━━━ PROVIDED ENTRIES ━━━

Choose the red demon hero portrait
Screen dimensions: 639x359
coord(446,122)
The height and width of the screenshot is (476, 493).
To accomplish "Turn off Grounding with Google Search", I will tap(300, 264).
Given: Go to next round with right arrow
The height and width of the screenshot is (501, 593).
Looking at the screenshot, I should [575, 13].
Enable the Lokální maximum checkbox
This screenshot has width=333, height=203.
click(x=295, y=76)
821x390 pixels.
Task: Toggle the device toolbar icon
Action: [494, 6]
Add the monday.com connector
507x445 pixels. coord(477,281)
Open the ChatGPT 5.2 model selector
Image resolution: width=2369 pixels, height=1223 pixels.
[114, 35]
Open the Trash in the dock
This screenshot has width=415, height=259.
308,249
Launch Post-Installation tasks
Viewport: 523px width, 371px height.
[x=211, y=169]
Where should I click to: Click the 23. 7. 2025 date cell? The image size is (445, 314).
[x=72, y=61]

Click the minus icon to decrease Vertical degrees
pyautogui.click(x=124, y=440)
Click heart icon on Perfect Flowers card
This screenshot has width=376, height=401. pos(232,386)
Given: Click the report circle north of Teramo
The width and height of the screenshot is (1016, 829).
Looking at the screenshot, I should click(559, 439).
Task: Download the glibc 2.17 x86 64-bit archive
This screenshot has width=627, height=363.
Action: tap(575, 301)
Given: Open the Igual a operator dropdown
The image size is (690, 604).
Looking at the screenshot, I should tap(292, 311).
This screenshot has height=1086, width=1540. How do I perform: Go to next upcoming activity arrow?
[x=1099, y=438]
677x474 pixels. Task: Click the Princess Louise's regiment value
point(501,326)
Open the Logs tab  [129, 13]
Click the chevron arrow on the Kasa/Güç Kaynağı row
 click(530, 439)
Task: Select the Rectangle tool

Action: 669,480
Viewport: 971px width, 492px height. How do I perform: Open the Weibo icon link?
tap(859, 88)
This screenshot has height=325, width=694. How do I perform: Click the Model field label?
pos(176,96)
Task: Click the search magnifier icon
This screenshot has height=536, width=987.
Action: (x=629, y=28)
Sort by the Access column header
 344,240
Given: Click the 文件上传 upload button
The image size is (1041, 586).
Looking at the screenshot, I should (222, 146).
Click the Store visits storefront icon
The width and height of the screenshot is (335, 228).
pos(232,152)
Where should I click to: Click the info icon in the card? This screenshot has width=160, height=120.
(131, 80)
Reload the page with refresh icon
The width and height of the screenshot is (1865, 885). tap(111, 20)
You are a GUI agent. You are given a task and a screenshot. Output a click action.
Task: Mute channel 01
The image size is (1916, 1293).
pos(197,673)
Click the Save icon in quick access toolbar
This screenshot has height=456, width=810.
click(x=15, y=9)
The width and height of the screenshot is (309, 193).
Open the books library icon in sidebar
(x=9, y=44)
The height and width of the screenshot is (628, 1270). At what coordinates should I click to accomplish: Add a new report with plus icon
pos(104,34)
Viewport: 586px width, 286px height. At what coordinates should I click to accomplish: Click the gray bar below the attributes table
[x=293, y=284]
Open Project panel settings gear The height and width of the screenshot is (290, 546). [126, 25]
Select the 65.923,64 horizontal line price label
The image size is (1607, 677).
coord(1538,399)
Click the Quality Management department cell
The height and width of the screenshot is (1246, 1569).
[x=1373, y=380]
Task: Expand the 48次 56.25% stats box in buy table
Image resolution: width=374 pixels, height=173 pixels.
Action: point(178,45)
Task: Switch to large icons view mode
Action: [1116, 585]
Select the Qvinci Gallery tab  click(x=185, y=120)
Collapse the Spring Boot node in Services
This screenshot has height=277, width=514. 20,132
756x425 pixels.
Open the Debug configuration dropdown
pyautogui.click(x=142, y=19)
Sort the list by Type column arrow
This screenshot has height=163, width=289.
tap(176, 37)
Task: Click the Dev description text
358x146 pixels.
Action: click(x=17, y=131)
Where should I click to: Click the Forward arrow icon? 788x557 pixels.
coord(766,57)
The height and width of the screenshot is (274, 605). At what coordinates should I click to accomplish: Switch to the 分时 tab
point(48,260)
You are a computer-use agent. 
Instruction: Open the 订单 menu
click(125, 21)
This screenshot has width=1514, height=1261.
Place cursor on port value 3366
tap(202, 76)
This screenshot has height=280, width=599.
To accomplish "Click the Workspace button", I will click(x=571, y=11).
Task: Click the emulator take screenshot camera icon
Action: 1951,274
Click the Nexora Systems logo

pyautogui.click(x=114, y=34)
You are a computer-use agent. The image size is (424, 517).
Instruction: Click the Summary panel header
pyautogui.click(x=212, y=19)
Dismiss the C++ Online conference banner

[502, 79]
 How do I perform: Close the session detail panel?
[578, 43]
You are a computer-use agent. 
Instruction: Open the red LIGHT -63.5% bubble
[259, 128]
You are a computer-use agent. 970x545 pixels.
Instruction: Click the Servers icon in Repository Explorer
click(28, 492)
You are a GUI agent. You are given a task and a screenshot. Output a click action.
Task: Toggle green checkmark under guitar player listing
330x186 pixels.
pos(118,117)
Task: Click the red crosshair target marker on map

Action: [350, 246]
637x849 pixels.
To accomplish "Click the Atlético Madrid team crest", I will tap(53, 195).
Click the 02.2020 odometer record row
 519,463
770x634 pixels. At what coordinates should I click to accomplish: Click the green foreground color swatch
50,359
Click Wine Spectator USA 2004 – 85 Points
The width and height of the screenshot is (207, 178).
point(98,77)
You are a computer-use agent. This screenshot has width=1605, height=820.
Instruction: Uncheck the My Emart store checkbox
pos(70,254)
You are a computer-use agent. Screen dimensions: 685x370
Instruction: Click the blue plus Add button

━━━

- GOAL OF THE EXERCISE
Reproduce everything in the data from the line containing "Given: Click the 文件上传 upload button" down to the line containing "pos(232,152)", both of those lines included.

- CORRECT OUTPUT
Given: Click the 文件上传 upload button
The image size is (1041, 586).
Looking at the screenshot, I should (222, 146).
Click the Store visits storefront icon
The width and height of the screenshot is (335, 228).
pos(232,152)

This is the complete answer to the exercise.